Kesuksesan di dunia digital juga diraih Rafa Jafar (RJ). Remaja 15 tahun ini sudah memikirkan masalah sampah elektronik di sekitarnya. Ibunda RJ, Faradhiba Tenrilemba, saat dihubungi Media Indonesia Senin (16/7) mengungkapkan ketertarikan putranya dengan nasib gawai bekas.

"Saat kelas 5, memang di sekolahnya ada karya tulis dan RJ memilih tema Over use electronic devices, lalu dia buat survei berapa gadget yang dipunyai orang-orang, seperti apa pemakaiannya, dan kalau rusak bagaimana, dan dia juga pergi ke lokasi-lokasi lebih lanjut, misalnya, dulu ke Nokia Care Center serta ke tempat pembuangan akhir untuk menanyakan nasib barang elektronik yang dibuang tersebut," jelas Fara.

Di usia 11 tahun, RJ menerbitkan buku berjudul E-Waste (sampah elektronik). Baru-baru ini RJ menerbitkan buku keduanya.
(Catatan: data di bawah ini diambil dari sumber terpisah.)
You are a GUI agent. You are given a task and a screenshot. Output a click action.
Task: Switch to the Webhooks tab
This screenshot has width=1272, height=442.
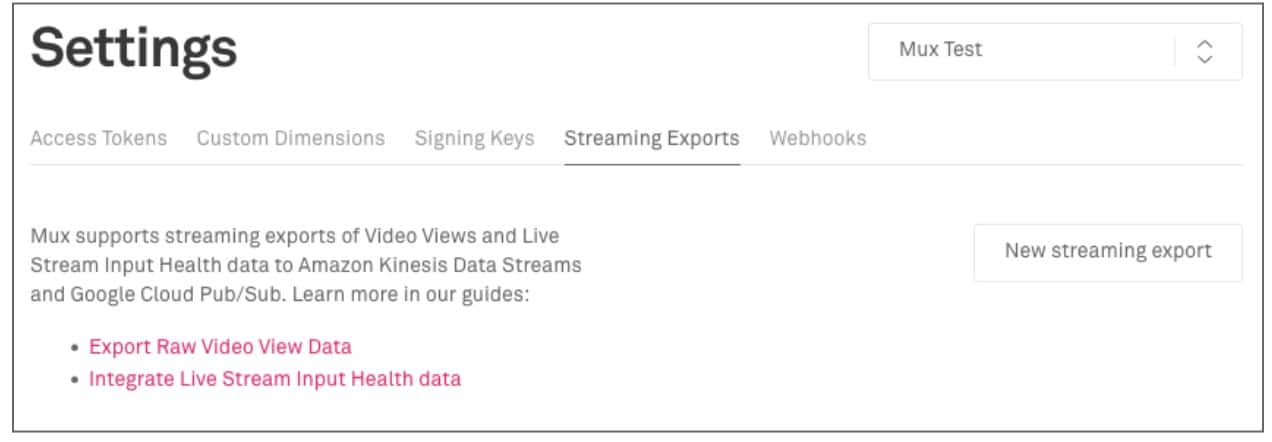point(817,138)
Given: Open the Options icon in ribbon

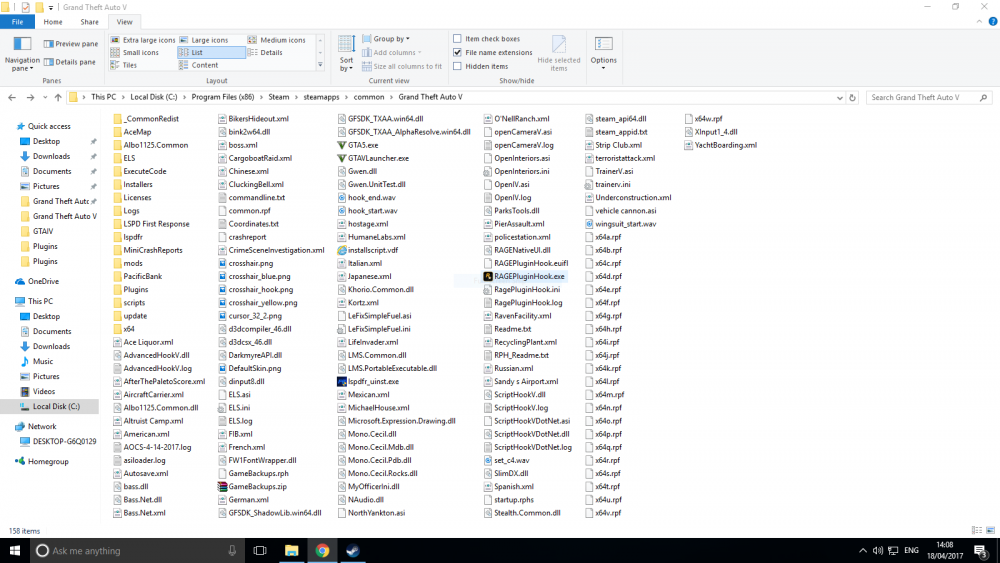Looking at the screenshot, I should pos(603,49).
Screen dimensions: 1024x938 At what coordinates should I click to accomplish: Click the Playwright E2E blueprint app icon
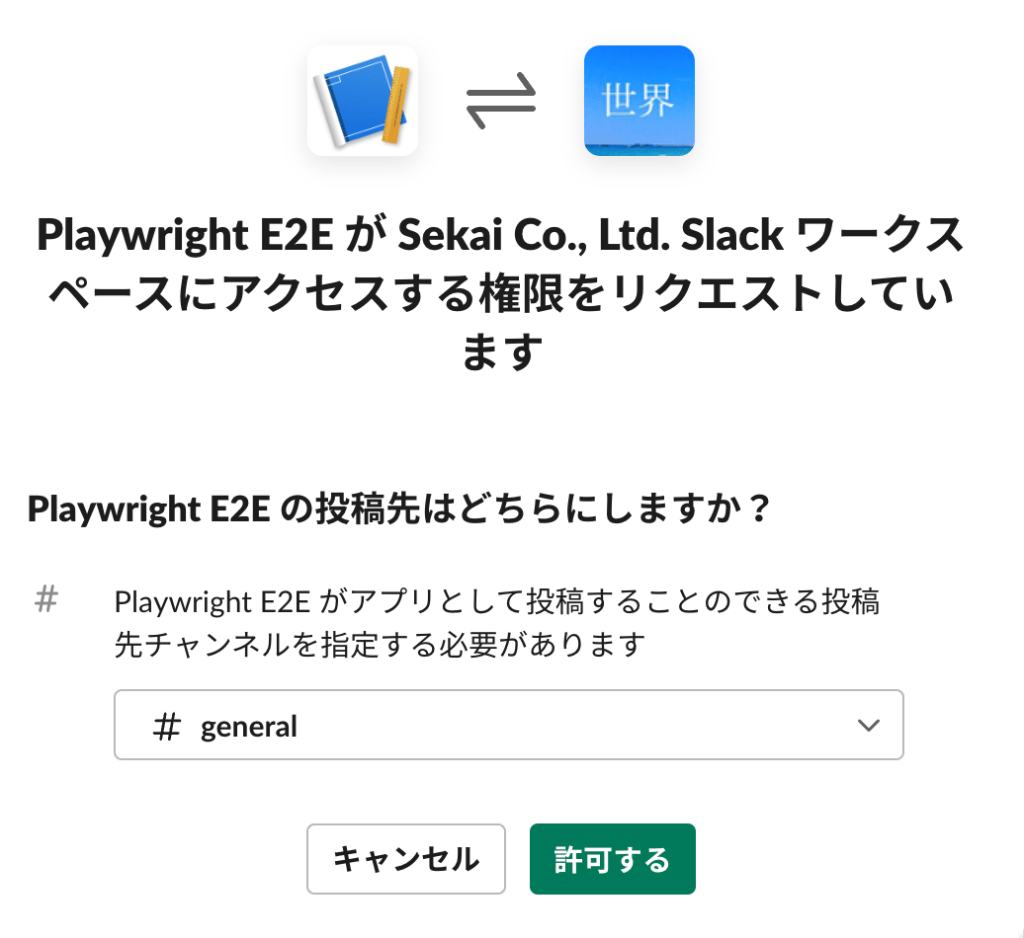(362, 100)
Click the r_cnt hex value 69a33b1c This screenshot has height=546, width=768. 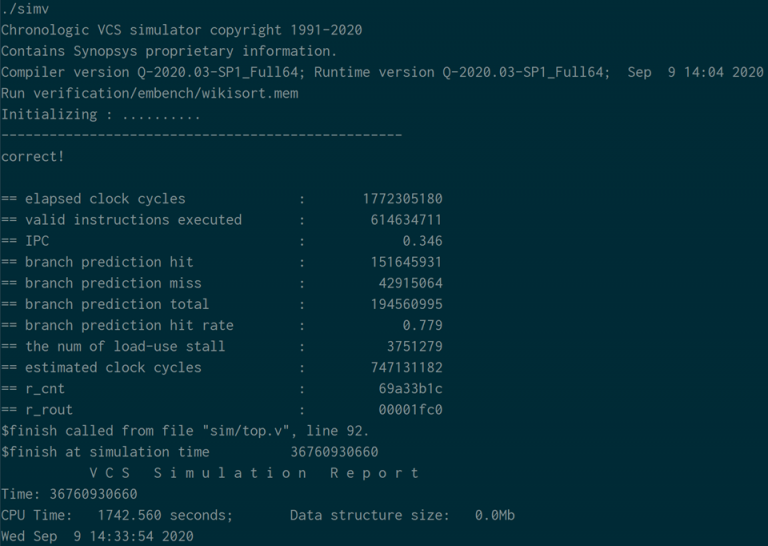coord(410,388)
Menurut penuturan sang ibu, RJ berkomitmen terus melakukan sosialisasi mengenai sampah elektronik untuk menumbuhkan kesadaran kepada masyarakat umum.

Di tengah meroketnya penggunaan gadget pada anak-anak, Fara tidak terlalu khawatir dengan RJ karena baginya RJ sudah memiliki pemahaman yang baik dalam penggunaan gadget. (M-3)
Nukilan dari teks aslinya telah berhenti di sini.